■ **ABOUT THIS EXERCISE**:
Each entry shown below is to be reproduced exactly.

[Stored data entries]
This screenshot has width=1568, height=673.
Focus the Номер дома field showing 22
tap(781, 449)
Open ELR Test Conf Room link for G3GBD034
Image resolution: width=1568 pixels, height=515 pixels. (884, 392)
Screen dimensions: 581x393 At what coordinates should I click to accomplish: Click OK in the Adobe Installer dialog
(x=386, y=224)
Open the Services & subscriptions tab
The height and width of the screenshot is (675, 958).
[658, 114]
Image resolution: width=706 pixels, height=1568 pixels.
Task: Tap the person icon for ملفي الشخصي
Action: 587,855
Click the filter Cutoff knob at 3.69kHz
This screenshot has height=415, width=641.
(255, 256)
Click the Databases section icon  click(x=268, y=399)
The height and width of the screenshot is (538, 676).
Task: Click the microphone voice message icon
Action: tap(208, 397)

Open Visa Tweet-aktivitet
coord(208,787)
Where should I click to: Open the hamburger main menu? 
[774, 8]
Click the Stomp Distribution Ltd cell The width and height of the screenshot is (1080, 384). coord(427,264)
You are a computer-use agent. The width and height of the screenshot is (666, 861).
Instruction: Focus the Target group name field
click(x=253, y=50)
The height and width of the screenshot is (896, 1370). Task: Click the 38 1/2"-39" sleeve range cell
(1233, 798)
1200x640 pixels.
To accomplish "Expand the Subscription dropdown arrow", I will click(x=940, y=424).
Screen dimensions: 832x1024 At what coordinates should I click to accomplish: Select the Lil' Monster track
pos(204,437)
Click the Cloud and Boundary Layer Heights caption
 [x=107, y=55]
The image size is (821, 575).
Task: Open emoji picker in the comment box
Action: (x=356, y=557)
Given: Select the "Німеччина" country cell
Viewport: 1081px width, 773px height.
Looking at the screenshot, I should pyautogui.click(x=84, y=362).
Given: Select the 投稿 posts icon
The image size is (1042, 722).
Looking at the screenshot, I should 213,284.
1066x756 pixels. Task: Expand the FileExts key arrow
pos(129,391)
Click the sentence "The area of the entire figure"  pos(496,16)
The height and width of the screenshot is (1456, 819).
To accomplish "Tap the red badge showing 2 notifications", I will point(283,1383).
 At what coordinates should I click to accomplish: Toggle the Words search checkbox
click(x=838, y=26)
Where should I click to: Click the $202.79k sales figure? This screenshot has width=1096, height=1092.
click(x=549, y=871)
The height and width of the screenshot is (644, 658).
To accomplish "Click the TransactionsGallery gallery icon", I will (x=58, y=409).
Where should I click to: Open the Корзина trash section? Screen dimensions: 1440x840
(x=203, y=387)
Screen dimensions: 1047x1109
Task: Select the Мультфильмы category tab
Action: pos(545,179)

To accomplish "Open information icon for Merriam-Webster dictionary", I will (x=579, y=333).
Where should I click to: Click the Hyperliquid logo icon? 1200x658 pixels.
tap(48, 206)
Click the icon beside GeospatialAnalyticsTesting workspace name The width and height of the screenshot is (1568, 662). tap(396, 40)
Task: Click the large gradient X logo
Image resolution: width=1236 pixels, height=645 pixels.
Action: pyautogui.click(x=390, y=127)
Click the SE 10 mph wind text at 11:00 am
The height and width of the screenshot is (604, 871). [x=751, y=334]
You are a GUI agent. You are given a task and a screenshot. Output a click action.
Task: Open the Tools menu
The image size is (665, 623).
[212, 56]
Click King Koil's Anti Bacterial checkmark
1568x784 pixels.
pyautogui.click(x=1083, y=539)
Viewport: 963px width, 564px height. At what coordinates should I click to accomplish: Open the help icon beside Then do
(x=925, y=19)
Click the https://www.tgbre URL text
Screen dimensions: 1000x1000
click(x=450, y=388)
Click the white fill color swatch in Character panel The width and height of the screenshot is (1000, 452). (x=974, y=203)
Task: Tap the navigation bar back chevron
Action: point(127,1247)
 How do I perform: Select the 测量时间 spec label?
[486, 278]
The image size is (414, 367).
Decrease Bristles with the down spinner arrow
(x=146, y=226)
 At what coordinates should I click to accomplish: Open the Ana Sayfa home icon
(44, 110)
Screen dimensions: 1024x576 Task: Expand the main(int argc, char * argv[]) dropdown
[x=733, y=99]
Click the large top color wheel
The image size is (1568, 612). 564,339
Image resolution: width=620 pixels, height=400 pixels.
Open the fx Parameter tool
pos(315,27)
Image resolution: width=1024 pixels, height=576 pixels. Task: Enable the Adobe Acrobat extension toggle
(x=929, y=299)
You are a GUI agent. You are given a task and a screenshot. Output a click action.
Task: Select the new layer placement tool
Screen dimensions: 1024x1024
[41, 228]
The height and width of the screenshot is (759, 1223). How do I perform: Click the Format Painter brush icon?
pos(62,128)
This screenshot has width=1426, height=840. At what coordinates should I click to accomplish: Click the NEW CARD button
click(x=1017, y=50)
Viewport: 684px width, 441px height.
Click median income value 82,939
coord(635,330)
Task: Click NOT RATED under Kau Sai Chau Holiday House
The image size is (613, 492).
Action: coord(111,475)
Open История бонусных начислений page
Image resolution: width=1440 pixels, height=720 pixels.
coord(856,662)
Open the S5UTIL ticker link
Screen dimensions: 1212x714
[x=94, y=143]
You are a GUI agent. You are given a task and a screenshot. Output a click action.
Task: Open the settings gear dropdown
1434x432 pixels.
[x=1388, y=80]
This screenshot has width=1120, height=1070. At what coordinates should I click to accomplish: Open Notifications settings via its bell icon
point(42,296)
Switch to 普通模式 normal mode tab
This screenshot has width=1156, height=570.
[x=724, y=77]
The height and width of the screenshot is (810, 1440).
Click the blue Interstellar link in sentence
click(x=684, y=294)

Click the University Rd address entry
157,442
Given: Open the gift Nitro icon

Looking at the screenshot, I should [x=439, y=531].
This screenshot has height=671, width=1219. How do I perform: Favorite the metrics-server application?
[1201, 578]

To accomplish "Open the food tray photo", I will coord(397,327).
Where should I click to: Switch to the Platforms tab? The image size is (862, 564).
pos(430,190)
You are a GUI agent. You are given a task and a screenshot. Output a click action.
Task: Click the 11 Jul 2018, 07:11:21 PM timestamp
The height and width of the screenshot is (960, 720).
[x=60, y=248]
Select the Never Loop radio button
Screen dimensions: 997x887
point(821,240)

■ **RESPONSE BELOW**:
This screenshot has width=1568, height=673.
Focus the Номер дома field showing 22
tap(781, 449)
Open ELR Test Conf Room link for G3GBD034
Image resolution: width=1568 pixels, height=515 pixels. (884, 392)
Screen dimensions: 581x393 At what coordinates should I click to accomplish: Click OK in the Adobe Installer dialog
(x=386, y=224)
Open the Services & subscriptions tab
The height and width of the screenshot is (675, 958).
[658, 114]
Image resolution: width=706 pixels, height=1568 pixels.
Task: Tap the person icon for ملفي الشخصي
Action: 587,855
Click the filter Cutoff knob at 3.69kHz
This screenshot has height=415, width=641.
(255, 256)
Click the Databases section icon  click(x=268, y=399)
The height and width of the screenshot is (538, 676).
Task: Click the microphone voice message icon
Action: tap(208, 397)

Open Visa Tweet-aktivitet
coord(208,787)
Where should I click to: Open the hamburger main menu? 
[774, 8]
Click the Stomp Distribution Ltd cell The width and height of the screenshot is (1080, 384). coord(427,264)
You are a computer-use agent. The width and height of the screenshot is (666, 861).
Instruction: Focus the Target group name field
click(x=253, y=50)
The height and width of the screenshot is (896, 1370). Task: Click the 38 1/2"-39" sleeve range cell
(1233, 798)
1200x640 pixels.
To accomplish "Expand the Subscription dropdown arrow", I will click(x=940, y=424).
Screen dimensions: 832x1024 At what coordinates should I click to accomplish: Select the Lil' Monster track
pos(204,437)
Click the Cloud and Boundary Layer Heights caption
 [x=107, y=55]
The image size is (821, 575).
Task: Open emoji picker in the comment box
Action: (x=356, y=557)
Given: Select the "Німеччина" country cell
Viewport: 1081px width, 773px height.
Looking at the screenshot, I should pyautogui.click(x=84, y=362).
Given: Select the 投稿 posts icon
The image size is (1042, 722).
Looking at the screenshot, I should 213,284.
1066x756 pixels. Task: Expand the FileExts key arrow
pos(129,391)
Click the sentence "The area of the entire figure"  pos(496,16)
The height and width of the screenshot is (1456, 819).
To accomplish "Tap the red badge showing 2 notifications", I will point(283,1383).
 At what coordinates should I click to accomplish: Toggle the Words search checkbox
click(x=838, y=26)
Where should I click to: Click the $202.79k sales figure? This screenshot has width=1096, height=1092.
click(x=549, y=871)
The height and width of the screenshot is (644, 658).
To accomplish "Click the TransactionsGallery gallery icon", I will (x=58, y=409).
Where should I click to: Open the Корзина trash section? Screen dimensions: 1440x840
(x=203, y=387)
Screen dimensions: 1047x1109
Task: Select the Мультфильмы category tab
Action: pos(545,179)

To accomplish "Open information icon for Merriam-Webster dictionary", I will (x=579, y=333).
Where should I click to: Click the Hyperliquid logo icon? 1200x658 pixels.
tap(48, 206)
Click the icon beside GeospatialAnalyticsTesting workspace name The width and height of the screenshot is (1568, 662). tap(396, 40)
Task: Click the large gradient X logo
Image resolution: width=1236 pixels, height=645 pixels.
Action: pyautogui.click(x=390, y=127)
Click the SE 10 mph wind text at 11:00 am
The height and width of the screenshot is (604, 871). [x=751, y=334]
You are a GUI agent. You are given a task and a screenshot. Output a click action.
Task: Open the Tools menu
The image size is (665, 623).
[212, 56]
Click King Koil's Anti Bacterial checkmark
1568x784 pixels.
pyautogui.click(x=1083, y=539)
Viewport: 963px width, 564px height. At what coordinates should I click to accomplish: Open the help icon beside Then do
(x=925, y=19)
Click the https://www.tgbre URL text
Screen dimensions: 1000x1000
click(x=450, y=388)
Click the white fill color swatch in Character panel The width and height of the screenshot is (1000, 452). (x=974, y=203)
Task: Tap the navigation bar back chevron
Action: point(127,1247)
 How do I perform: Select the 测量时间 spec label?
[486, 278]
The image size is (414, 367).
Decrease Bristles with the down spinner arrow
(x=146, y=226)
 At what coordinates should I click to accomplish: Open the Ana Sayfa home icon
(44, 110)
Screen dimensions: 1024x576 Task: Expand the main(int argc, char * argv[]) dropdown
[x=733, y=99]
Click the large top color wheel
The image size is (1568, 612). 564,339
Image resolution: width=620 pixels, height=400 pixels.
Open the fx Parameter tool
pos(315,27)
Image resolution: width=1024 pixels, height=576 pixels. Task: Enable the Adobe Acrobat extension toggle
(x=929, y=299)
You are a GUI agent. You are given a task and a screenshot. Output a click action.
Task: Select the new layer placement tool
Screen dimensions: 1024x1024
[41, 228]
The height and width of the screenshot is (759, 1223). How do I perform: Click the Format Painter brush icon?
pos(62,128)
This screenshot has width=1426, height=840. At what coordinates should I click to accomplish: Click the NEW CARD button
click(x=1017, y=50)
Viewport: 684px width, 441px height.
Click median income value 82,939
coord(635,330)
Task: Click NOT RATED under Kau Sai Chau Holiday House
The image size is (613, 492).
Action: coord(111,475)
Open История бонусных начислений page
Image resolution: width=1440 pixels, height=720 pixels.
coord(856,662)
Open the S5UTIL ticker link
Screen dimensions: 1212x714
[x=94, y=143]
You are a GUI agent. You are given a task and a screenshot. Output a click action.
Task: Open the settings gear dropdown
1434x432 pixels.
[x=1388, y=80]
This screenshot has width=1120, height=1070. At what coordinates should I click to accomplish: Open Notifications settings via its bell icon
point(42,296)
Switch to 普通模式 normal mode tab
This screenshot has width=1156, height=570.
[x=724, y=77]
The height and width of the screenshot is (810, 1440).
Click the blue Interstellar link in sentence
click(x=684, y=294)

Click the University Rd address entry
157,442
Given: Open the gift Nitro icon

Looking at the screenshot, I should [x=439, y=531].
This screenshot has height=671, width=1219. How do I perform: Favorite the metrics-server application?
[1201, 578]

To accomplish "Open the food tray photo", I will coord(397,327).
Where should I click to: Switch to the Platforms tab? The image size is (862, 564).
pos(430,190)
You are a GUI agent. You are given a task and a screenshot. Output a click action.
Task: Click the 11 Jul 2018, 07:11:21 PM timestamp
The height and width of the screenshot is (960, 720).
[x=60, y=248]
Select the Never Loop radio button
Screen dimensions: 997x887
point(821,240)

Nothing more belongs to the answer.